++++ Passage shown ++++
Ultrasonic welding of PEEK/ CFRP coupon. Two plates of composite material are welded with a resin mesh sheet placed between them.
Is ultrasonic welding under research in other countries?
Researchers in Europe and the United States are also working on it. However, JAXA takes an approach slightly different from those of them. In JAXA’s method, we insert sheet-shaped resin between parts to bond them. This method stably provides high strength. In addition, it has technological compatibility since it has common points with those methods used for thermosetting CFRP. So, we think it will be easily implemented. We are also trying to develop a new technology to expand bonded area without compromising quality.
How do you plan to advance your research in the future?
++++ Source excerpt ++++
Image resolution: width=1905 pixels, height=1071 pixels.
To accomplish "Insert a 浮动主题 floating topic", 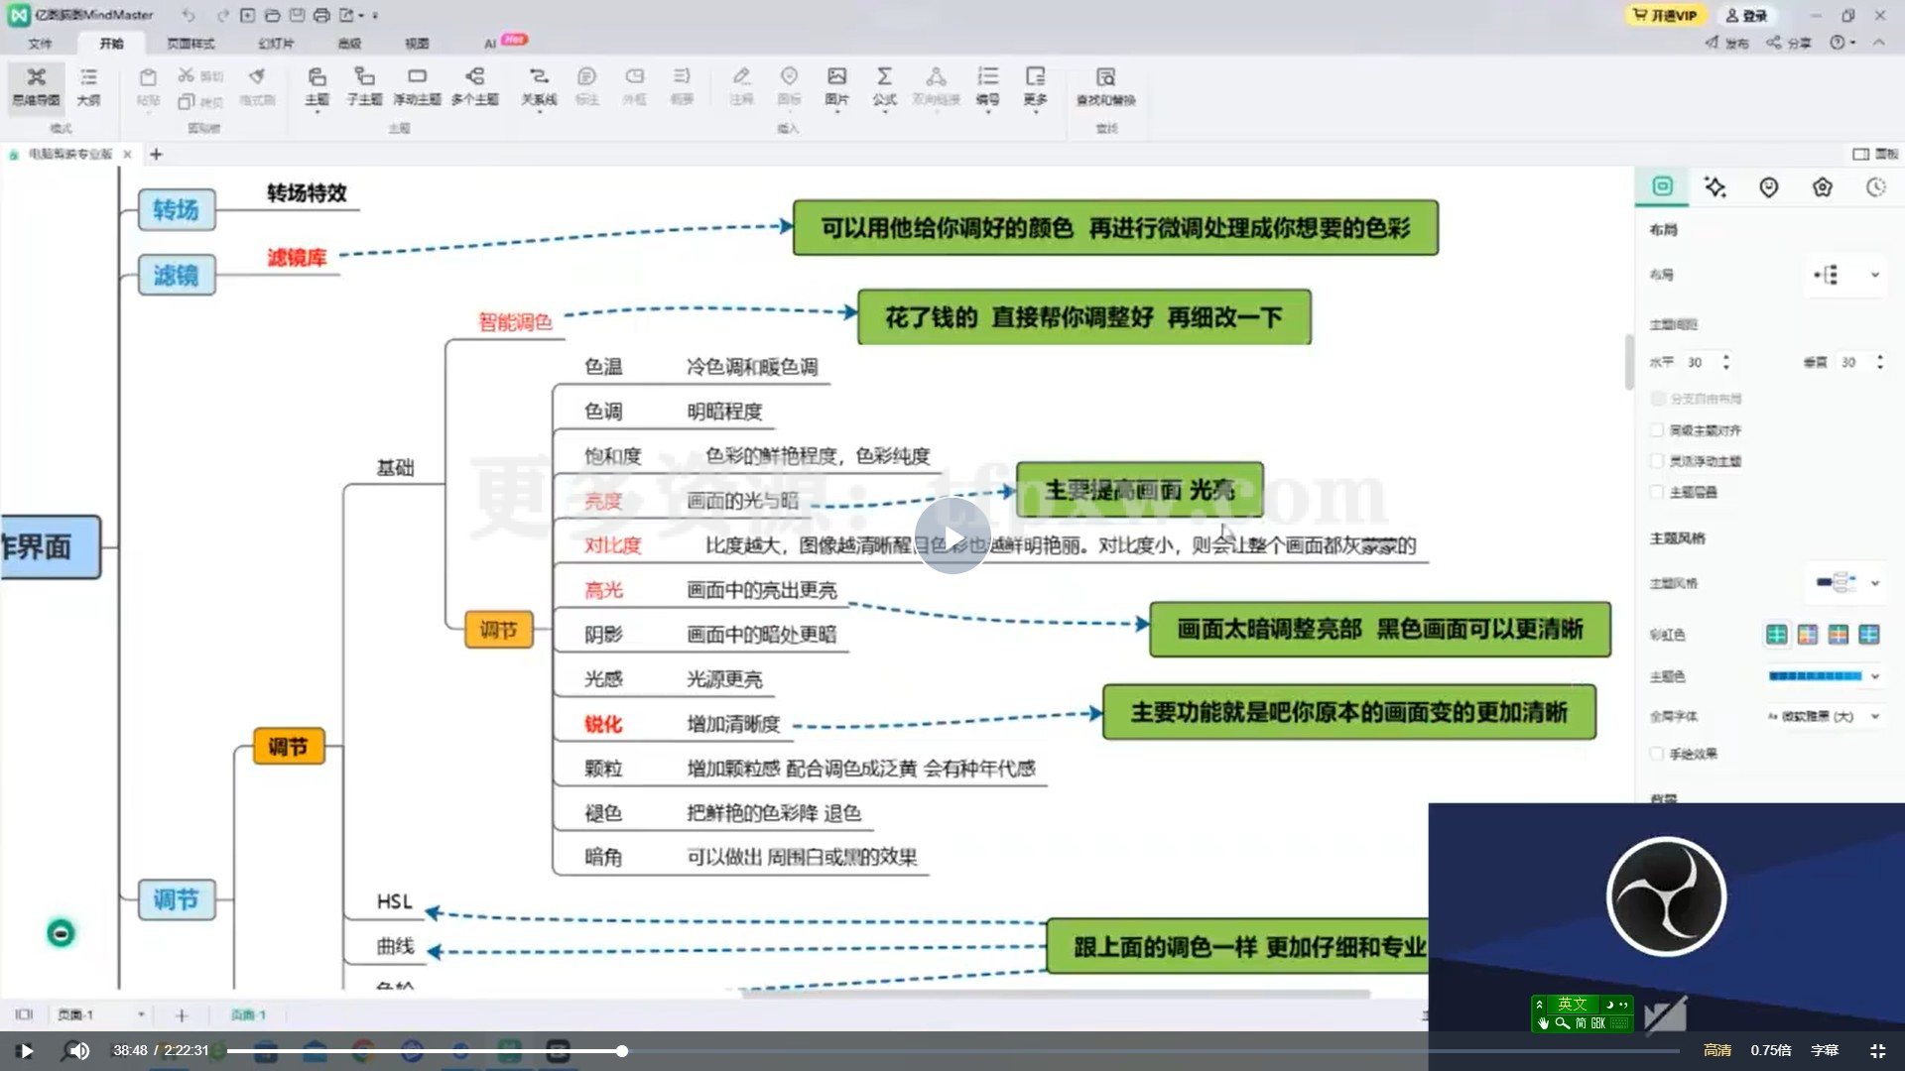I will click(417, 89).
++++
Resume the interview on ultrasonic welding of composite plates, picking up right after its final question.

* **The reply**:
Though thermoplastic CFRP is a challenging subject and has a lot of difficulties, it is very promising as a next-generation aircraft material. Its problem is still total cost. We expect that the material could help Japan’s aviation industry enhance its international competitiveness if the overall cost reduction is achieved throughout its manufacturing process. We need to understand the details of its impact resistance mechanism that the material softly dents and reduces internal damages, improve bonding technology including ultrasonic welding that will be the key of its spread, and standardize the material and test methods in order to reduce costs. We have to achieve the three tasks in a simultaneous and parallel way. In the future, thermoplastic CFRP will integrate with automation that has been highly advanced for thermosetting materials. It is our important mission to suggest and demonstrate such technologies.